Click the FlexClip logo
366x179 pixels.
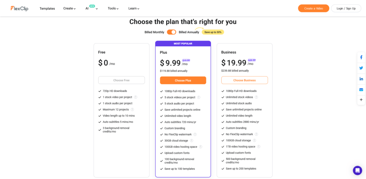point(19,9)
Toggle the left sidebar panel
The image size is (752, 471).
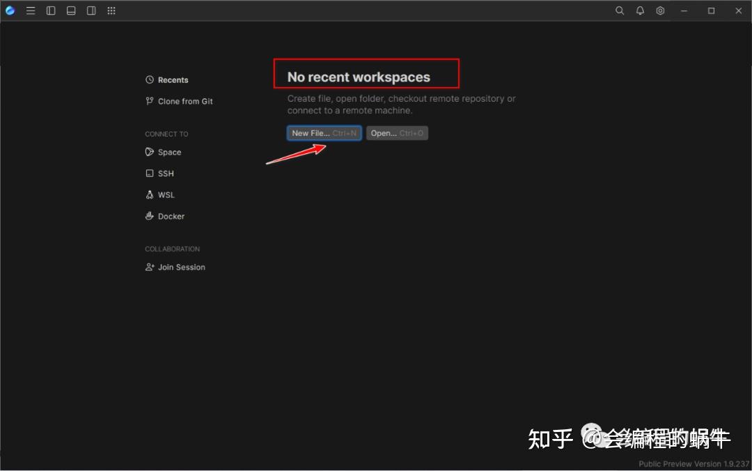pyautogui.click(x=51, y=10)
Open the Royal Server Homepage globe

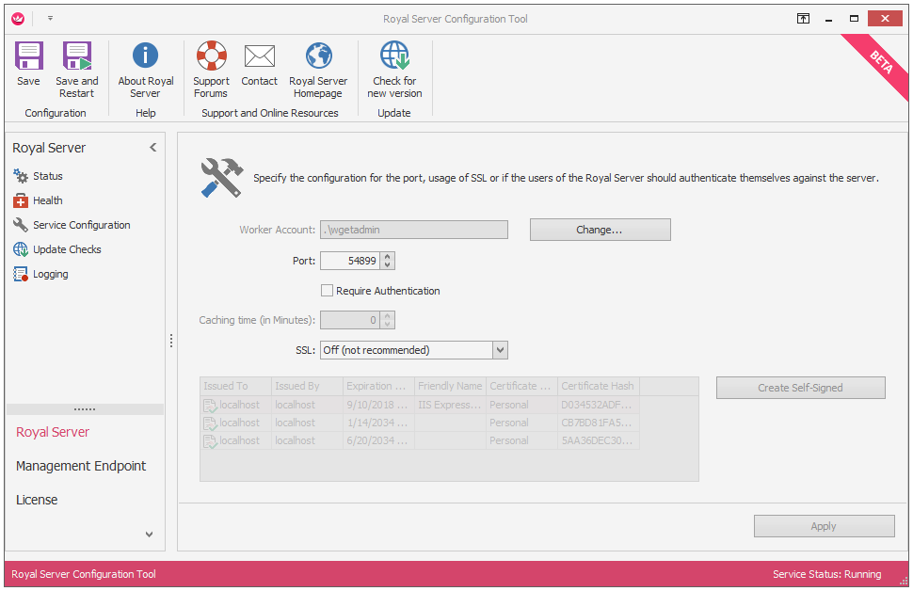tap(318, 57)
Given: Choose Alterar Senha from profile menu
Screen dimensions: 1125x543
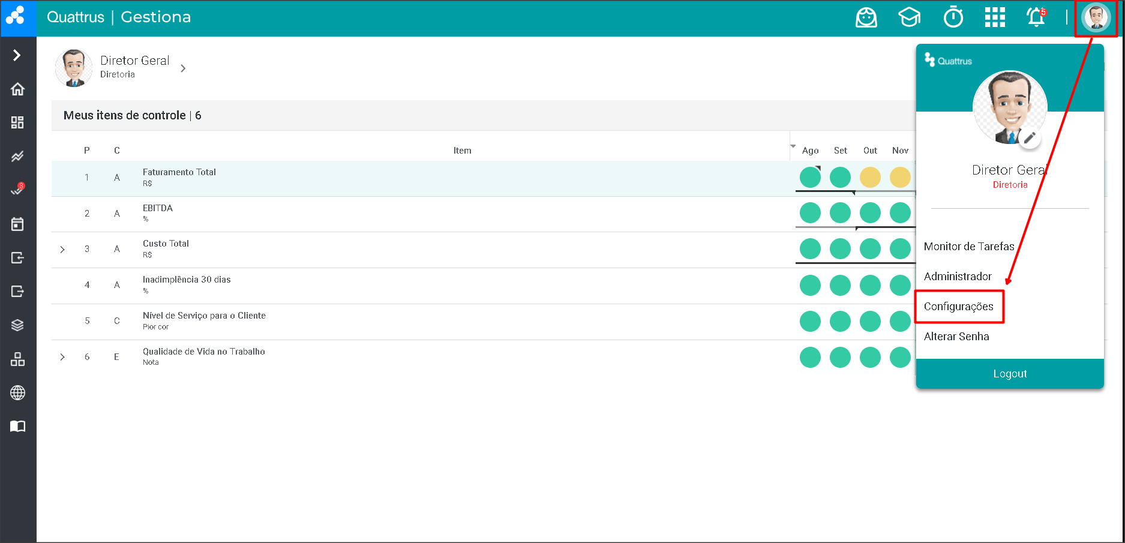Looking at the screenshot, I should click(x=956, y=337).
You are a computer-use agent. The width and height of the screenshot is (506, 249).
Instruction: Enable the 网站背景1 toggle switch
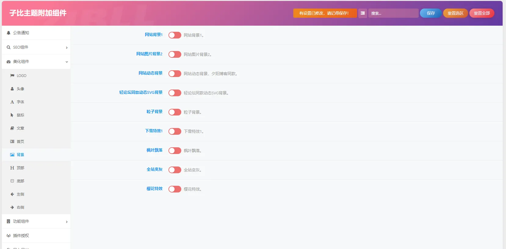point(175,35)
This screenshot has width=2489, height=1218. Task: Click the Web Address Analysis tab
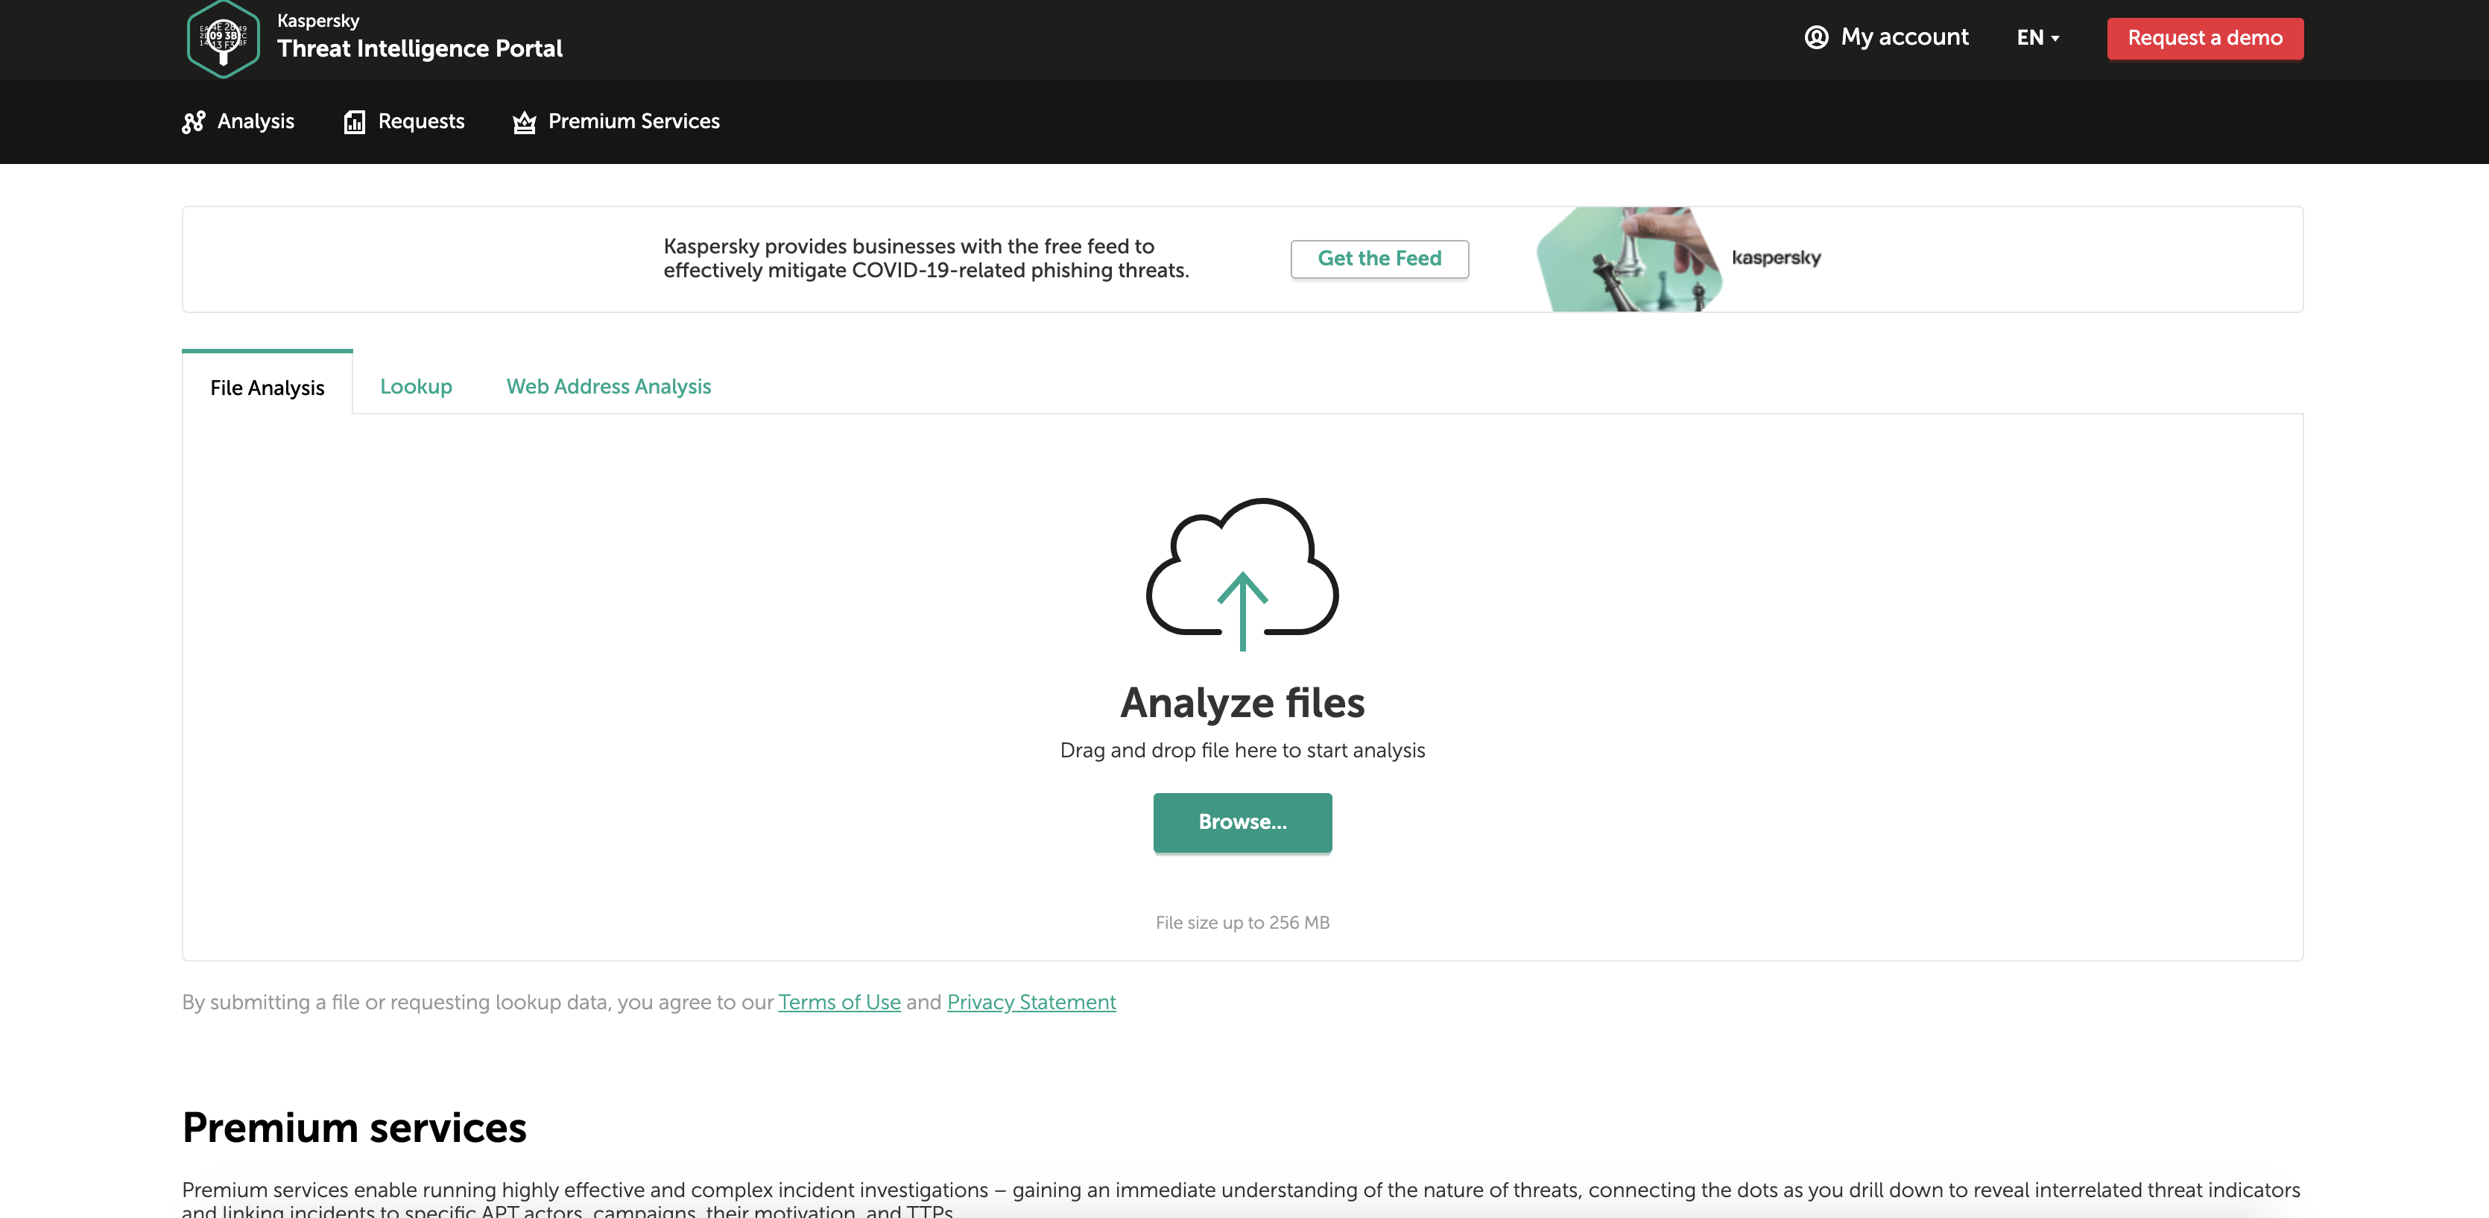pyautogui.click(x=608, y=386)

* [TASK REQUIREMENTS]
Repeat the material above exactly, so that every entry appears but no picture does.

* [OUTPUT]
Click the FlexClip logo
366x179 pixels.
point(19,9)
Toggle the left sidebar panel
The image size is (752, 471).
pyautogui.click(x=51, y=10)
Open the Royal Server Homepage globe

tap(318, 57)
Given: Choose Alterar Senha from profile menu
Screen dimensions: 1125x543
Looking at the screenshot, I should click(x=956, y=337).
You are a computer-use agent. The width and height of the screenshot is (506, 249).
Instruction: Enable the 网站背景1 toggle switch
point(175,35)
This screenshot has width=2489, height=1218. Task: Click the Web Address Analysis tab
pyautogui.click(x=608, y=386)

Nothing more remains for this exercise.